───── Given records
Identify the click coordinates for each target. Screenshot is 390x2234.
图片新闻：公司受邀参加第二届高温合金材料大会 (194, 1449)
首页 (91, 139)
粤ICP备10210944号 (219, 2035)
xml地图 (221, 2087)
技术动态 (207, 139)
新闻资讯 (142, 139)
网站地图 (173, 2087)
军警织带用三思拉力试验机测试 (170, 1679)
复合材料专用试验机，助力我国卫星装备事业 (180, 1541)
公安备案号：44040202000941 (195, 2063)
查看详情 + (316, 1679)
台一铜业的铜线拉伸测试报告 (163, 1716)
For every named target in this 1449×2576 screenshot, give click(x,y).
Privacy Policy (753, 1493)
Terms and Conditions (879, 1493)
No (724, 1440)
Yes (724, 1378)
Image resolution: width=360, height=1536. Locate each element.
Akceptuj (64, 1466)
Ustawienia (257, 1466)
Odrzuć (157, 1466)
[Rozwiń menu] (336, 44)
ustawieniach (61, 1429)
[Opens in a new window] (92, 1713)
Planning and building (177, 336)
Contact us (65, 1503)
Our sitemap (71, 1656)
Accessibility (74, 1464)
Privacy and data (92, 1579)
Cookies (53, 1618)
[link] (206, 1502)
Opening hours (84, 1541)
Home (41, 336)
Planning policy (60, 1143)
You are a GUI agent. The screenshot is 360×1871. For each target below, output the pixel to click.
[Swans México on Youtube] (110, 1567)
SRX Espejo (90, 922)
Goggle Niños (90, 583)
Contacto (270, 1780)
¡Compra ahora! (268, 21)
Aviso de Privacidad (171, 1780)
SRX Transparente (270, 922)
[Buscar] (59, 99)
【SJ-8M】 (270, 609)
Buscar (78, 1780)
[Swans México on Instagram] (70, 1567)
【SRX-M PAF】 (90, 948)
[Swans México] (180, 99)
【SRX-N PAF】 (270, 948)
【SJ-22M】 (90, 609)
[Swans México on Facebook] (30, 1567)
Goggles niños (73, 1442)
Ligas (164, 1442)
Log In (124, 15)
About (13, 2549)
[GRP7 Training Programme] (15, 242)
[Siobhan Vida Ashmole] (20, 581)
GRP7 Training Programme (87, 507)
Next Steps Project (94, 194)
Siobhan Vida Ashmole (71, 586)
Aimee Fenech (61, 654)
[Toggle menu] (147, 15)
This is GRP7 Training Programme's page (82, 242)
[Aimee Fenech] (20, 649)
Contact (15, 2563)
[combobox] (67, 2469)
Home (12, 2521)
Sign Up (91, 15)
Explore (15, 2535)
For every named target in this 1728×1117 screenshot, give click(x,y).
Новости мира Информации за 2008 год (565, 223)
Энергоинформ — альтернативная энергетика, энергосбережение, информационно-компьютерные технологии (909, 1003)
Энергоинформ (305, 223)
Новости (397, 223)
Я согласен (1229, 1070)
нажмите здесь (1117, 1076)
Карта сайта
──────────
▸ What the task requires
What you output must be the lines from the opening of the material above up to and including the line with "[Opens in a new window] (92, 1713)", reproduced exactly.

▸ Reply
Identify the click coordinates for each target. Screenshot is 390x2234.
图片新闻：公司受邀参加第二届高温合金材料大会 (194, 1449)
首页 (91, 139)
粤ICP备10210944号 (219, 2035)
xml地图 (221, 2087)
技术动态 (207, 139)
新闻资讯 (142, 139)
网站地图 (173, 2087)
军警织带用三思拉力试验机测试 (170, 1679)
复合材料专用试验机，助力我国卫星装备事业 (180, 1541)
公安备案号：44040202000941 (195, 2063)
查看详情 + (316, 1679)
台一铜业的铜线拉伸测试报告 (163, 1716)
For every named target in this 1449×2576 screenshot, give click(x,y).
Privacy Policy (753, 1493)
Terms and Conditions (879, 1493)
No (724, 1440)
Yes (724, 1378)
Image resolution: width=360, height=1536. Locate each element.
Akceptuj (64, 1466)
Ustawienia (257, 1466)
Odrzuć (157, 1466)
[Rozwiń menu] (336, 44)
ustawieniach (61, 1429)
[Opens in a new window] (92, 1713)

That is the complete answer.